* [BRIEF]: When the line containing "Given: Uncheck the UN unit checkbox" appears in the data below, begin copying there and stop only after the line containing "The width and".

* [DATA EXCERPTS]:
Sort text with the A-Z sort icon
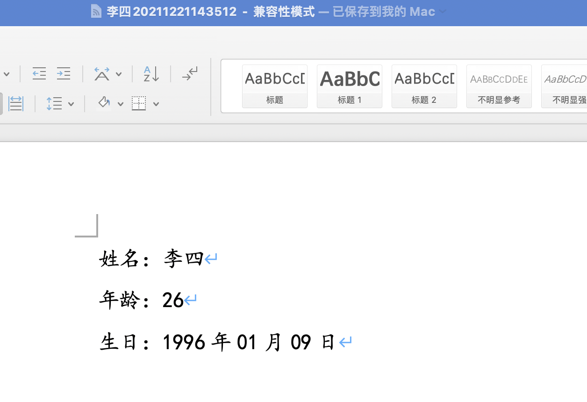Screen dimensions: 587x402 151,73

* * *

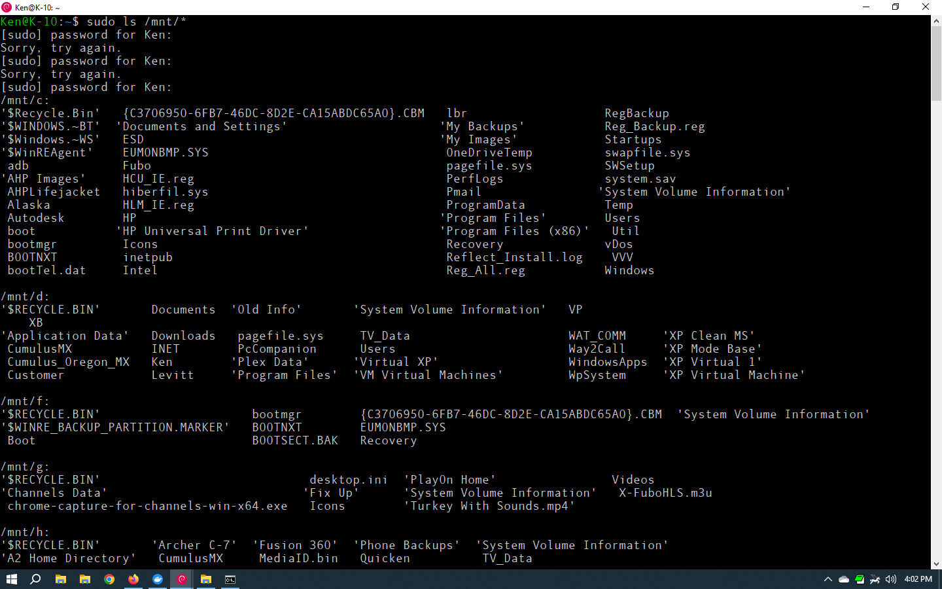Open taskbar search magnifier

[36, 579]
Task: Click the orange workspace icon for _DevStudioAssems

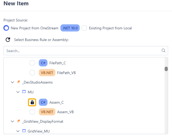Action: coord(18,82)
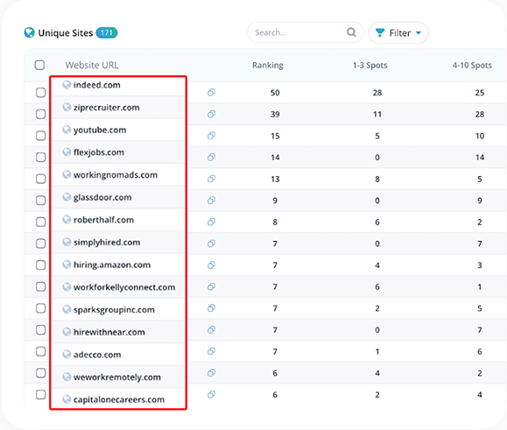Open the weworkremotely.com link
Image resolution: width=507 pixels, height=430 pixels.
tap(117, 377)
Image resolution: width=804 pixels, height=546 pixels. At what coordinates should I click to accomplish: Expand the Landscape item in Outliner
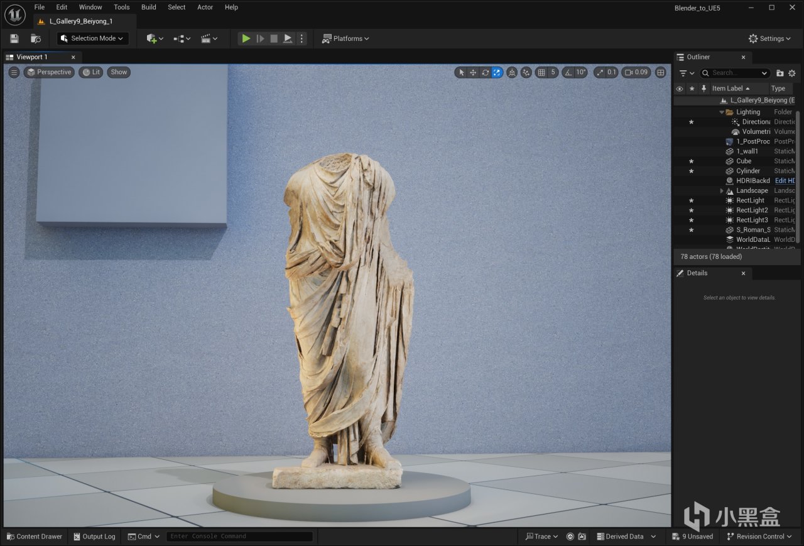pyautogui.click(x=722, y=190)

==

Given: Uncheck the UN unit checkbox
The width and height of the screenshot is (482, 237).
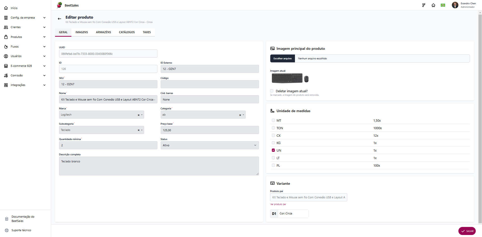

* [ANSWER FOR THE TASK]:
Given: Uncheck the UN unit checkbox
The width and height of the screenshot is (482, 237).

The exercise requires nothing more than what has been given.